## What to produce
Rewrite the part of the records that opens with the line containing "Find the location of a particular element. This" and closes with the line containing "is (1200, 600).", replacing "particular" with "specific" and changing nothing else.

Data extracts section start

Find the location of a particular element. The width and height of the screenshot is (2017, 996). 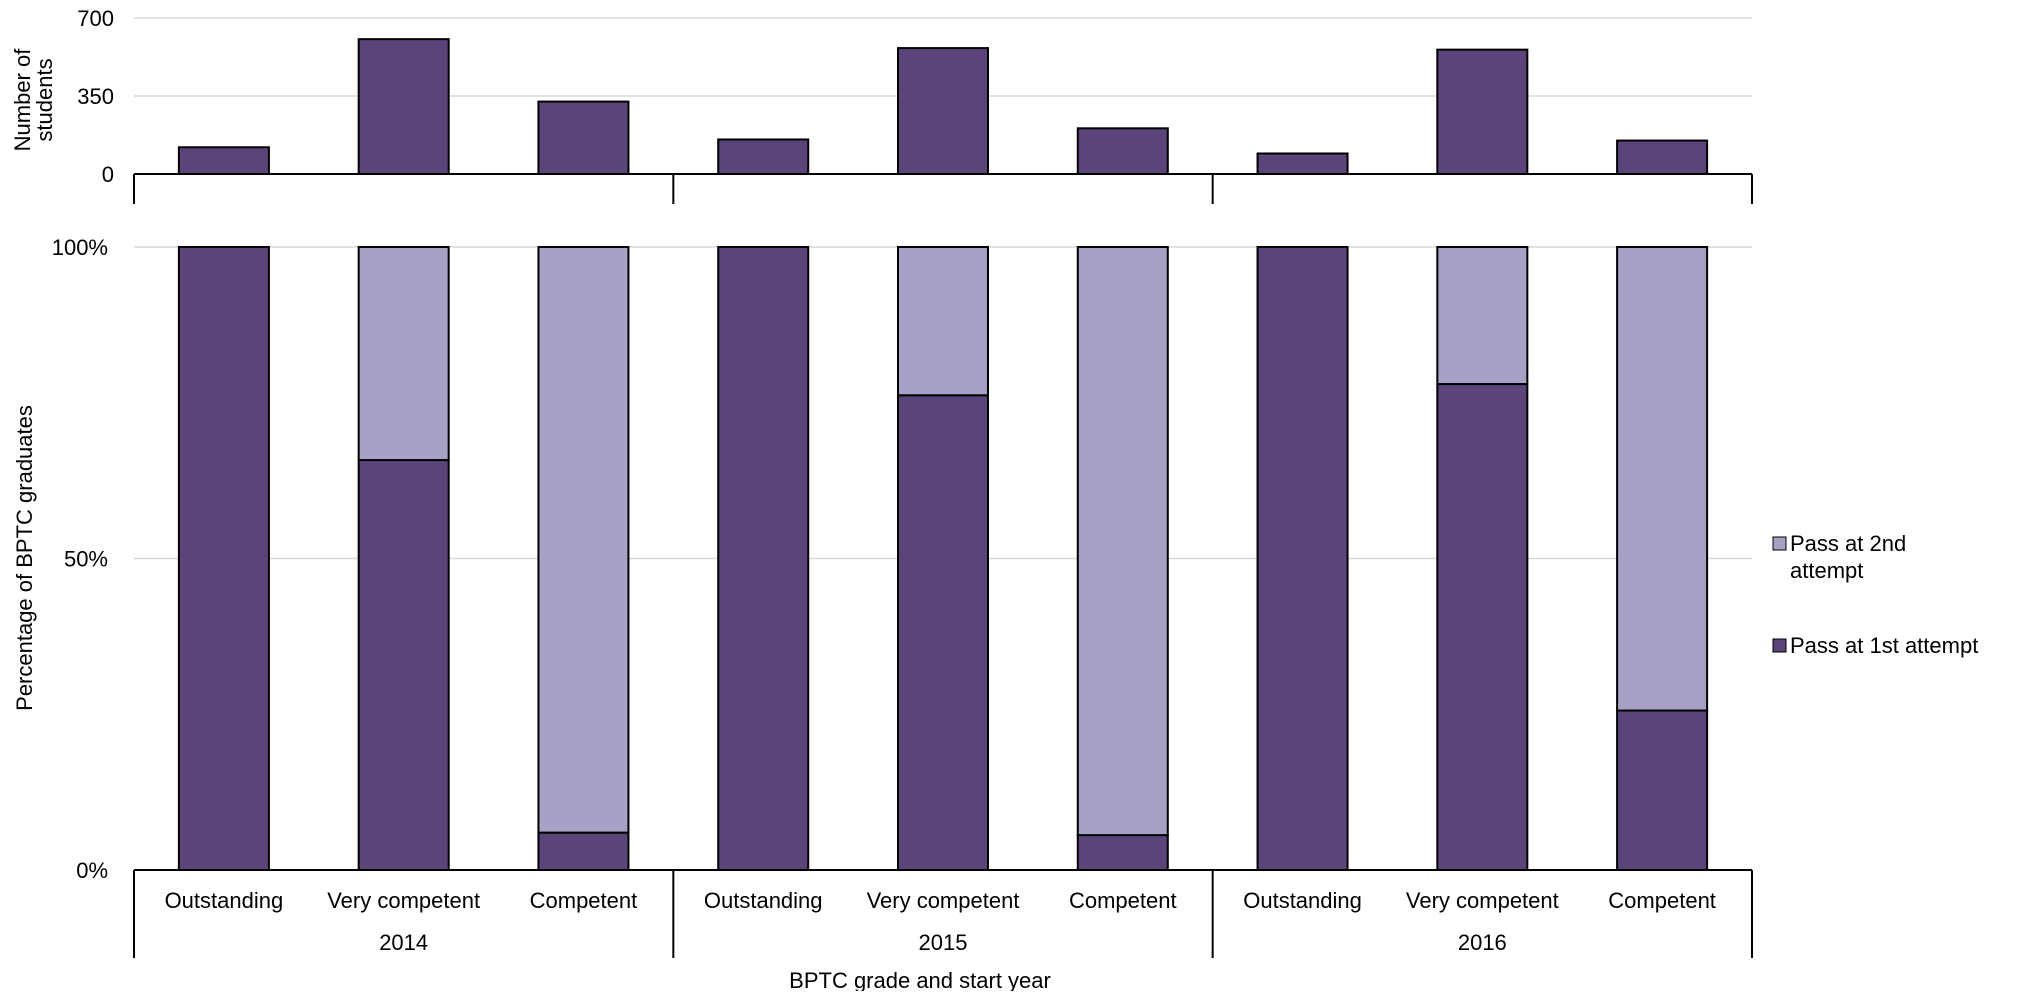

Data extracts section end
Data extracts section start

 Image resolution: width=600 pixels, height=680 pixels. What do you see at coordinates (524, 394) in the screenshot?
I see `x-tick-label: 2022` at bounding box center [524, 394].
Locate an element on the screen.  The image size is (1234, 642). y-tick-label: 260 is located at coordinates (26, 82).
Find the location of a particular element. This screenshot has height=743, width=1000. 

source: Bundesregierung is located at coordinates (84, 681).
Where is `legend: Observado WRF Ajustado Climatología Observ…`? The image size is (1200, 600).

Data extracts section end

## Task answer
Find the location of a specific element. This screenshot has height=743, width=1000. 

source: Bundesregierung is located at coordinates (84, 681).
Where is `legend: Observado WRF Ajustado Climatología Observ…`? The image size is (1200, 600).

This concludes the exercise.